Robert half-turned in the seat, his left forearm on the steering wheel, and said, “Why not?”

She stared at him in disbelief. “Why not?”

“Just for curiosity’s sake,” he said. “I heard the arguments for and against at lunch, and I came away less sure than when I arrived. You’re absolutely one hundred percent sure, so tell me why.”

She studied him for a minute in silence, and he wasn’t sure whether she was trying to work out the best way to answer him or was still merely stunned by his having asked the question. Finally she nodded, and faced front, looking out through the windshield as she said, “You’ve driven through Eustace. Have you ever noticed the movie house?”

“I may have, I’m not sure.”

“It’s a small brick building with a little square marquee. It’s called The Eustace. A couple of days ago I was in town, and I noticed a sign in the cashier’s window. Cashier Wanted. You know, for just a minute I was tempted to go in and take that job.” She turned her head again to look at him with level eyes. “I’m serious. I can give you all the arguments for it, too. It would ease my boredom, it would give me something to do. I’d get out of the house, and I’d see the movies, which I never seem to get around to doing. I don’t need the money, of course, Bradford gives me whatever I need, but I don’t really have any spending money of my own, and it would be a nice feeling to have a few dollars every week that I’d earned all by myself. And I’d get to meet a lot of local people that I don’t know, maybe make new friends. Most of my friends are hundreds of miles away, I can’t just drop in on them.” She smiled crookedly, and said, “Think I should take the job?”

“I see the parallel, of course,” Robert said, “but I don’t know what to tell you about that job any more than I know what to think about Bradford Lockridge running for Congress.
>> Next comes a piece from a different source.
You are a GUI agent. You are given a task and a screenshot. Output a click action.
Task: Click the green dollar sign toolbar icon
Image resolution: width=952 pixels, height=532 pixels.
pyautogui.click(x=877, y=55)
I suppose there are arguments against your going to work as a cashier in a movie house, but—” He stopped, and grinned, and said, “Just describing the job, for instance, and looking at you, that’s one argument right there, isn’t it? The job’s beneath you.”

“Isn’t that snobbish?” she asked him. “What would John Quincy Adams say about a girl who thought she was too good to be a cashier in a movie house?”

“It isn’t snobbery,” he insisted. “I know you’re being sardonic, but it really isn’t snobbery. You have a specific kind of background and intelligence and education and sophistication, and you’d just be in the wrong place if you took that job. You’d demean yourself.”

“Wouldn’t John Quincy Adams say that no one could demean themselves by doing an honest day’s work for an honest day’s pay?”

Robert grinned. “Something like that, I suppose he would. So the point you’re making is that Bradford Lockridge would demean himself by running for Congressman. Not exactly the same as demeaning the Presidency.”

“No, that isn’t the point. That’s perfectly true, Bradford can’t really hurt the prestige of the Presidency, he can only hurt his own reputation, but that isn’t the point.”